Challenge: Rewrite the data below with every instance of "Where should I click to" replaced by "Where do I click to", leaving all other text the same.

___ Dataset records

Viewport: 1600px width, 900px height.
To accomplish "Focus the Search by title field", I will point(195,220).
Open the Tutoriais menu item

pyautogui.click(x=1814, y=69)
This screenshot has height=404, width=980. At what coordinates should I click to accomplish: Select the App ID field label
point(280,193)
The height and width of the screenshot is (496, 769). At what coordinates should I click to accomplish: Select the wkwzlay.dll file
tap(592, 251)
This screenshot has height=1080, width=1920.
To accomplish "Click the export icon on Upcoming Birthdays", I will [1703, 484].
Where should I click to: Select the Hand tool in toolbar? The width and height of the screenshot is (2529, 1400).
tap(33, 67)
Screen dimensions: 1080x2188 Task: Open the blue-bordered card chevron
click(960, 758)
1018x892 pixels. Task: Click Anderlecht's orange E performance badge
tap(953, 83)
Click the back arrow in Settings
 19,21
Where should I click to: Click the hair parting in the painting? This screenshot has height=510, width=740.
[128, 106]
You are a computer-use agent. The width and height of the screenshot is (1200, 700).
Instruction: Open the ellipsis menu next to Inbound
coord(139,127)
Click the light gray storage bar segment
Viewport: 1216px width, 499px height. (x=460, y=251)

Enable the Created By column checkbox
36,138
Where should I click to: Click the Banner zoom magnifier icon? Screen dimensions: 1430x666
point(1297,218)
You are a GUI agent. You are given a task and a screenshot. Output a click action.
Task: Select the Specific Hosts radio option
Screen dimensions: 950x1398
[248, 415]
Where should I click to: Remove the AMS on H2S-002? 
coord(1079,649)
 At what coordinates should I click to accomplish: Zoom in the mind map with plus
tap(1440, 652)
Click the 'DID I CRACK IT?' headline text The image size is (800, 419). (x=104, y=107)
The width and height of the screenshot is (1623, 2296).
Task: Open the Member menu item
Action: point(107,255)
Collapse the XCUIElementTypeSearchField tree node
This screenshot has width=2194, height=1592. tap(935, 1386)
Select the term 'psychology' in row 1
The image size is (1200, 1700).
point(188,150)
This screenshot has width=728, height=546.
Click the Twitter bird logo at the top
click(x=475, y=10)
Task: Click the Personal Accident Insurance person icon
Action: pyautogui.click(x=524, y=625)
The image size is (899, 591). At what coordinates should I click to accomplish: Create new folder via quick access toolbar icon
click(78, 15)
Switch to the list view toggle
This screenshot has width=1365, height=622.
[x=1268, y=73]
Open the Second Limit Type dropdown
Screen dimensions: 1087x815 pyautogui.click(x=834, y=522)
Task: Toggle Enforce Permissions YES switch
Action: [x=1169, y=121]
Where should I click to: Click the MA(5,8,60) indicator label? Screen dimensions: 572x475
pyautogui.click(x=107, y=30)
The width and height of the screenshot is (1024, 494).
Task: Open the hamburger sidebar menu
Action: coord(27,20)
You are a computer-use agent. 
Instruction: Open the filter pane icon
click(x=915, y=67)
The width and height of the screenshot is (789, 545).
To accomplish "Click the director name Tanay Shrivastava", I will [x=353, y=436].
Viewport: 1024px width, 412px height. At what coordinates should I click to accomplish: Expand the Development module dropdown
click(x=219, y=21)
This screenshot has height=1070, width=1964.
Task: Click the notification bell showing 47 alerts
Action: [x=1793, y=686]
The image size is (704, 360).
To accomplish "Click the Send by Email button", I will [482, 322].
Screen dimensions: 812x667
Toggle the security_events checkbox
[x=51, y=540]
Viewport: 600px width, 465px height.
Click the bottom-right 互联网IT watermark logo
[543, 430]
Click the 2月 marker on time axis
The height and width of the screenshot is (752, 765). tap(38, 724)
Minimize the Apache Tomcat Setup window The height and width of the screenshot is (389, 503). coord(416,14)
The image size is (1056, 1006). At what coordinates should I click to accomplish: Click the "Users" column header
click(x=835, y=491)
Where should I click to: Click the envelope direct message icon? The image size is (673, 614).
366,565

______

Task solution:
Viewport: 1600px width, 900px height.
To accomplish "Focus the Search by title field", I will point(195,220).
Open the Tutoriais menu item

pyautogui.click(x=1814, y=69)
This screenshot has height=404, width=980. At what coordinates should I click to accomplish: Select the App ID field label
point(280,193)
The height and width of the screenshot is (496, 769). At what coordinates should I click to accomplish: Select the wkwzlay.dll file
tap(592, 251)
This screenshot has height=1080, width=1920.
To accomplish "Click the export icon on Upcoming Birthdays", I will [1703, 484].
Where do I click to: Select the Hand tool in toolbar? The width and height of the screenshot is (2529, 1400).
tap(33, 67)
Screen dimensions: 1080x2188 Task: Open the blue-bordered card chevron
click(960, 758)
1018x892 pixels. Task: Click Anderlecht's orange E performance badge
tap(953, 83)
Click the back arrow in Settings
 19,21
Where do I click to: Click the hair parting in the painting? This screenshot has height=510, width=740.
[128, 106]
You are a computer-use agent. The width and height of the screenshot is (1200, 700).
Instruction: Open the ellipsis menu next to Inbound
coord(139,127)
Click the light gray storage bar segment
Viewport: 1216px width, 499px height. (x=460, y=251)

Enable the Created By column checkbox
36,138
Where do I click to: Click the Banner zoom magnifier icon? Screen dimensions: 1430x666
point(1297,218)
You are a GUI agent. You are given a task and a screenshot. Output a click action.
Task: Select the Specific Hosts radio option
Screen dimensions: 950x1398
[248, 415]
Where do I click to: Remove the AMS on H2S-002? 
coord(1079,649)
 At what coordinates should I click to accomplish: Zoom in the mind map with plus
tap(1440, 652)
Click the 'DID I CRACK IT?' headline text The image size is (800, 419). (x=104, y=107)
The width and height of the screenshot is (1623, 2296).
Task: Open the Member menu item
Action: point(107,255)
Collapse the XCUIElementTypeSearchField tree node
This screenshot has width=2194, height=1592. tap(935, 1386)
Select the term 'psychology' in row 1
The image size is (1200, 1700).
point(188,150)
This screenshot has width=728, height=546.
Click the Twitter bird logo at the top
click(x=475, y=10)
Task: Click the Personal Accident Insurance person icon
Action: pyautogui.click(x=524, y=625)
The image size is (899, 591). At what coordinates should I click to accomplish: Create new folder via quick access toolbar icon
click(78, 15)
Switch to the list view toggle
This screenshot has width=1365, height=622.
[x=1268, y=73]
Open the Second Limit Type dropdown
Screen dimensions: 1087x815 pyautogui.click(x=834, y=522)
Task: Toggle Enforce Permissions YES switch
Action: [x=1169, y=121]
Where do I click to: Click the MA(5,8,60) indicator label? Screen dimensions: 572x475
pyautogui.click(x=107, y=30)
The width and height of the screenshot is (1024, 494).
Task: Open the hamburger sidebar menu
Action: coord(27,20)
You are a computer-use agent. 
Instruction: Open the filter pane icon
click(x=915, y=67)
The width and height of the screenshot is (789, 545).
To accomplish "Click the director name Tanay Shrivastava", I will [x=353, y=436].
Viewport: 1024px width, 412px height. At what coordinates should I click to accomplish: Expand the Development module dropdown
click(x=219, y=21)
This screenshot has height=1070, width=1964.
Task: Click the notification bell showing 47 alerts
Action: [x=1793, y=686]
The image size is (704, 360).
To accomplish "Click the Send by Email button", I will [482, 322].
Screen dimensions: 812x667
Toggle the security_events checkbox
[x=51, y=540]
Viewport: 600px width, 465px height.
Click the bottom-right 互联网IT watermark logo
[543, 430]
Click the 2月 marker on time axis
The height and width of the screenshot is (752, 765). tap(38, 724)
Minimize the Apache Tomcat Setup window The height and width of the screenshot is (389, 503). coord(416,14)
The image size is (1056, 1006). At what coordinates should I click to accomplish: Click the "Users" column header
click(x=835, y=491)
Where do I click to: Click the envelope direct message icon? The image size is (673, 614).
366,565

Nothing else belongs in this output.